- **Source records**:

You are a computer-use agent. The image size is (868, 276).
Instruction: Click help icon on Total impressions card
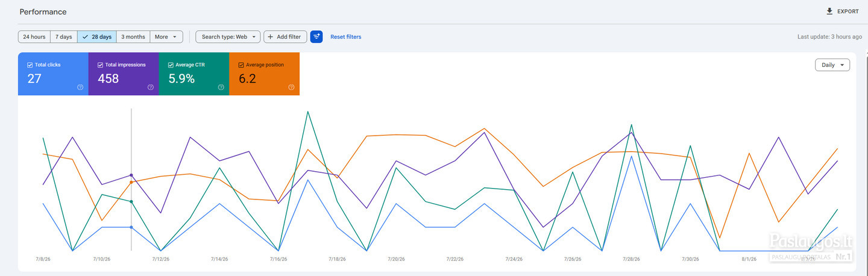[151, 87]
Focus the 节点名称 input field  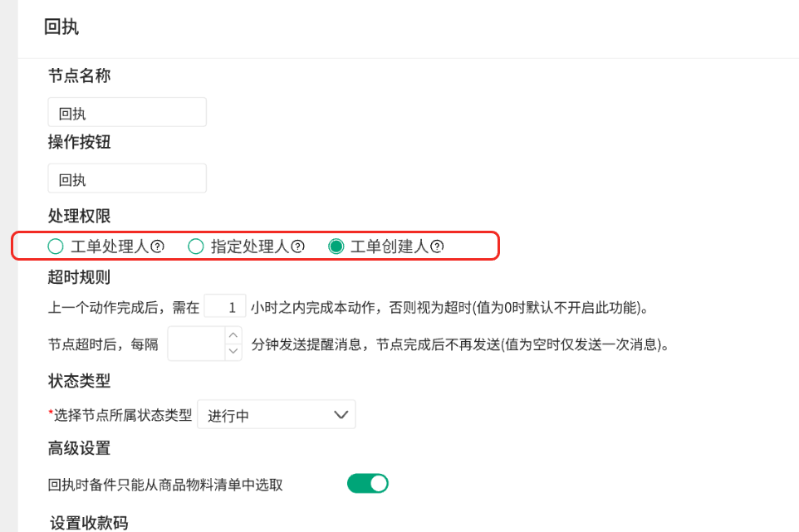click(x=127, y=113)
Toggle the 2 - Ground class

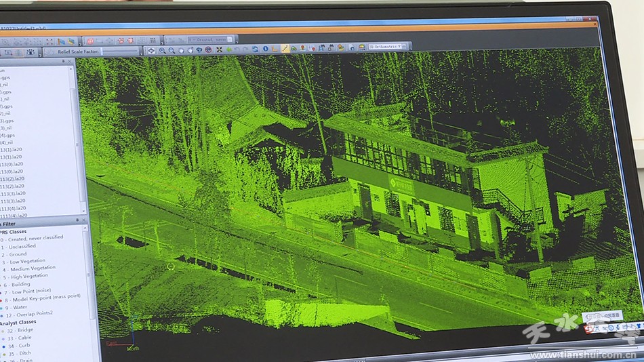18,254
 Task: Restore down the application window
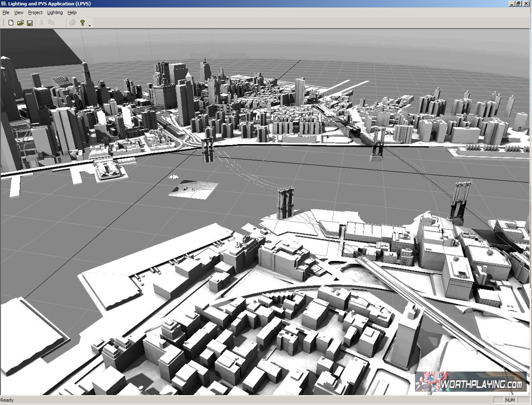(x=519, y=4)
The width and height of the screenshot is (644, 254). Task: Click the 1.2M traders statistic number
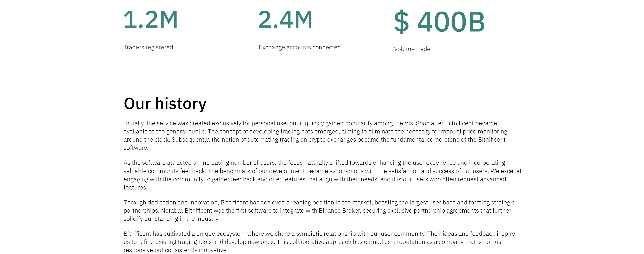(151, 20)
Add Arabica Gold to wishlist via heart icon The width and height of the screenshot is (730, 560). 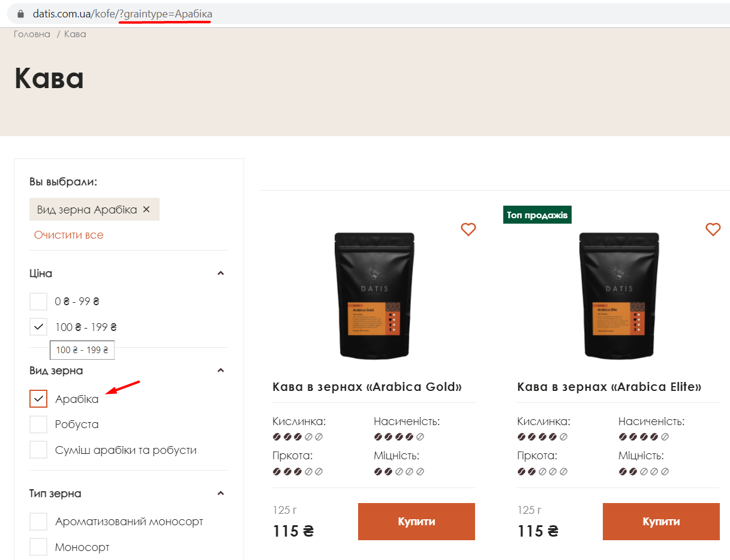coord(468,229)

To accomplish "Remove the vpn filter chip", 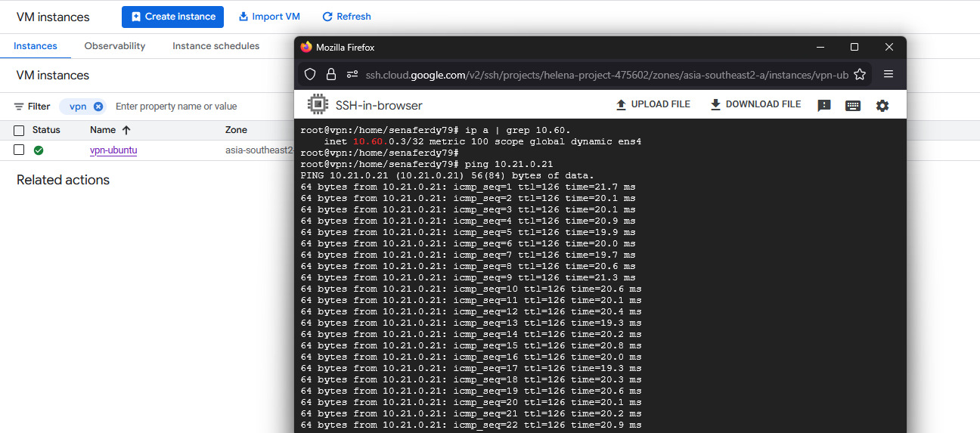I will pyautogui.click(x=98, y=107).

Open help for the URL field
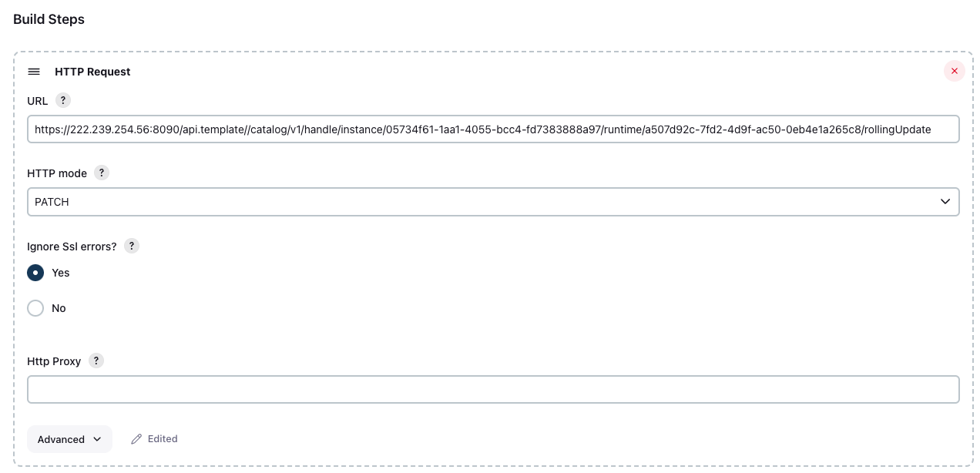(63, 101)
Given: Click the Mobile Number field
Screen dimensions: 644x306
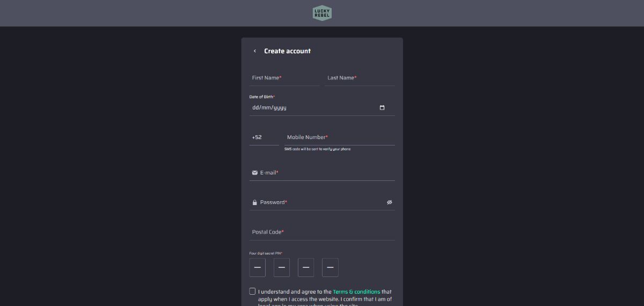Looking at the screenshot, I should point(340,137).
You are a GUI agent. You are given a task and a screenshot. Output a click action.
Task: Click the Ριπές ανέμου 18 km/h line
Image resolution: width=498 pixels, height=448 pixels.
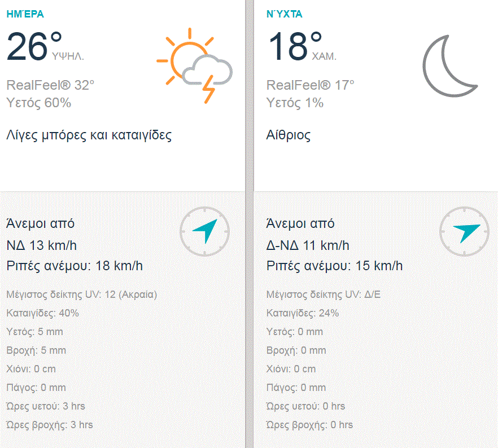(x=74, y=266)
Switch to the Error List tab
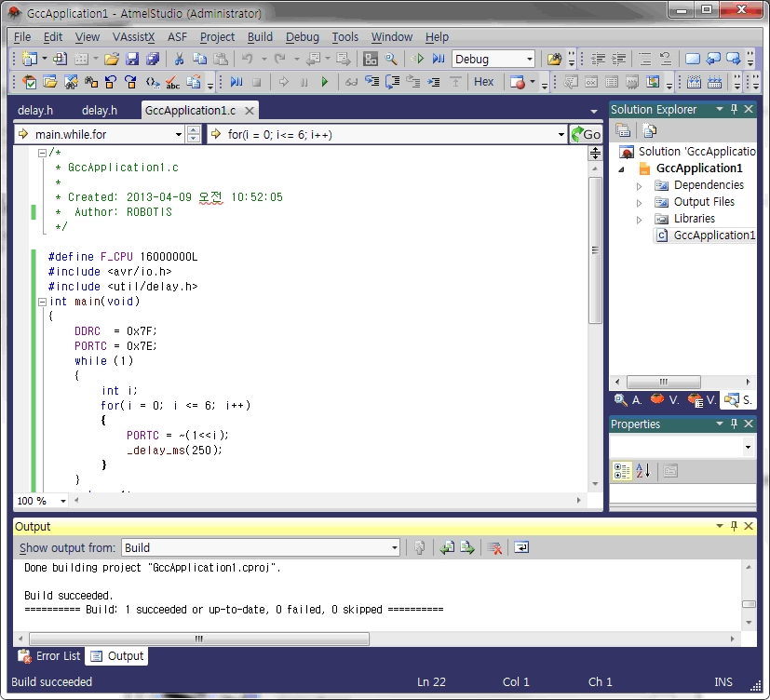The height and width of the screenshot is (700, 770). click(x=49, y=656)
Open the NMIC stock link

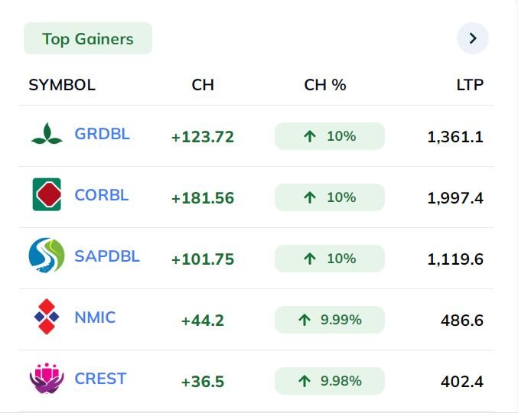(x=95, y=317)
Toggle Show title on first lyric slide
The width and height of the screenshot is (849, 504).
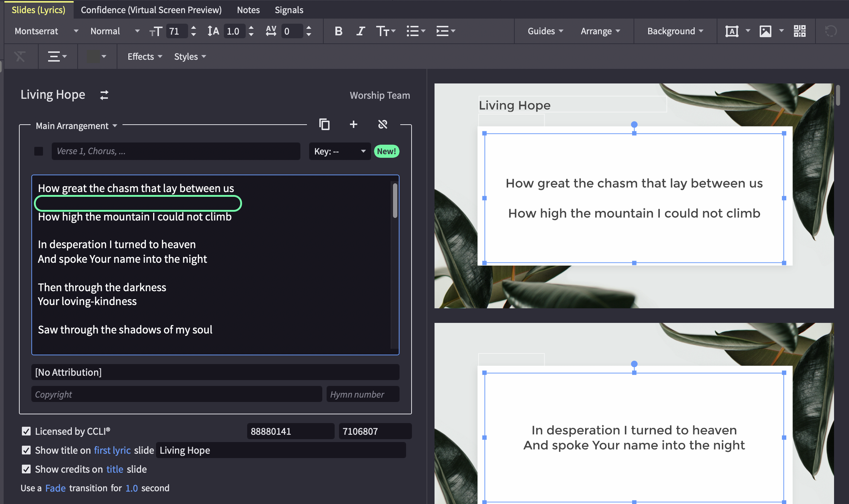26,450
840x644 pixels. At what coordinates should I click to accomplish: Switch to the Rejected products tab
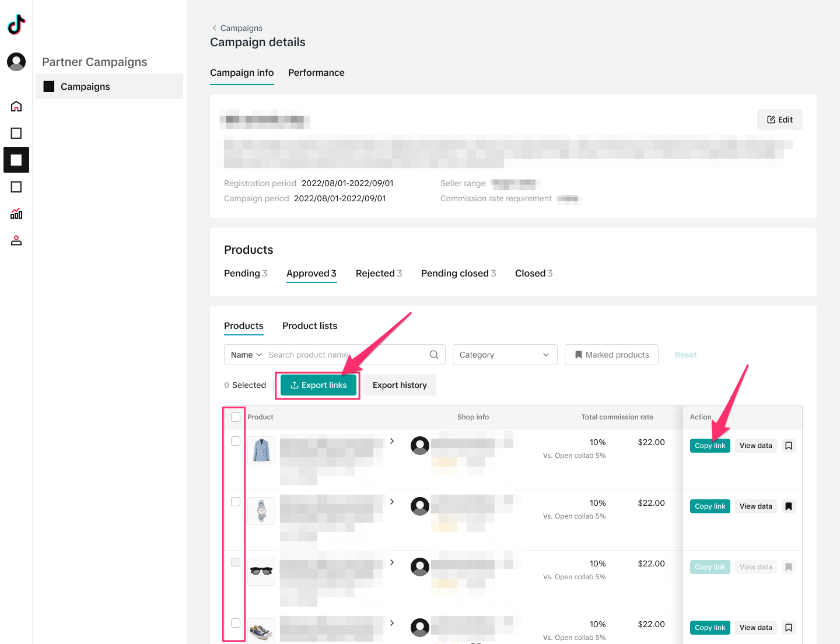tap(379, 274)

- **What you should do**:
Write the lines from the line containing "The width and height of the screenshot is (849, 504)." through the last line of the data out again exactly, and only those lines; pictures stay out.

- **Solution to this problem**:
The width and height of the screenshot is (849, 504).
26,450
840x644 pixels. At what coordinates should I click to accomplish: Switch to the Rejected products tab
tap(379, 274)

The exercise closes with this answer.